OP, I'm sorry you feel so sad.
Unfortunately you have had three children with a mean unkind man, who felt you needed a kicking and took his opportunity.
Just like someone would kick an animal for no reason.
He knows well that Mother's day means something to you, but the ugliness of his character means he just has to take the opportunity to make it clear to you how little you mean to him, and to reinforce the point he buys twice for his mother.
A nasty mean man is what he is.
Any upset from you today will be met with further nastiness and accusations of being "too sensitive" no doubt.
He's a shit husband and I bet he's no great shakes as a father either.
A good father wants to teach consideration, kindness and appreciation to his children for all their mother does for them.
It is what normal decent men and woman do when they share a family.
Is it so hard to do?
Absolutely not.
Not for decent men.
The nasty ugly ones use it as an opportunity to hurt and diminish their partners, the mother of their children.
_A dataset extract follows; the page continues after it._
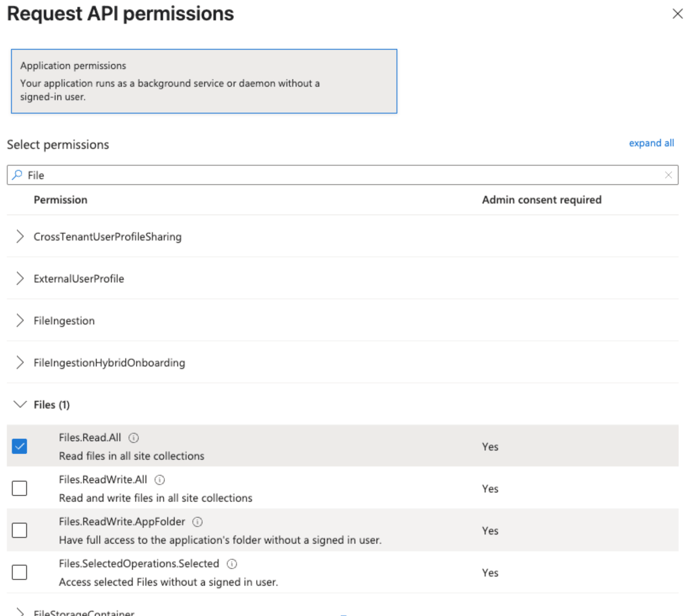The height and width of the screenshot is (616, 688).
Task: Click the expand all link
Action: 651,143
Unfortunately OP, you do sound like a doormat.
Much as you clearly love your children, modelling a dormat is not good for them either.
You only have one life and only you can make it better.
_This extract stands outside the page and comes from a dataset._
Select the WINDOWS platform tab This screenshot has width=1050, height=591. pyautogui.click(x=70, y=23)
Write a list of everything you do for your husband and write a list of everything he does for you, and reflect hard on it.
There is nothing wrong in teaching your children manners, appreciation and consideration for others.
These are great life lessons that help them grow into decent human beings.
The opposite of their father.
Perhaps you need to seriously think hard about your level of sacrifice and selflessness.
It really doesn't do your children any favours to see their mother behave like the house slave and skivvy.
Let yesterdays upset mean something.
Stop giving this awful man you married, so much power over you and your happiness.
Start detaching from him.
Invest in loving and being really kind to yourself.
Very hard for your children to learn to be kind to mummy when Daddy isn't and mummy isn't very kind to herself either.
A wonderful friend of mine gave me a tape ( 25 years ago) from an American church where the preacher was speaking about the importance of mothers teaching their children consideration of others by mothers modelling kindness to themselves.
Sitting down and having a cup of coffee and calling it "mummy time".
Explaining to your children that mummy needs to sit and have 5 minutes to drink her coffee and have some quiet time.
My 🤚would go up and I would say its mummy time, give me 5 minutes please.
It taught them about having to wait, and that mum's needed 5 minutes too and about realising that others have needs too.
These are important things that children need to learn from us.
Wishing you well.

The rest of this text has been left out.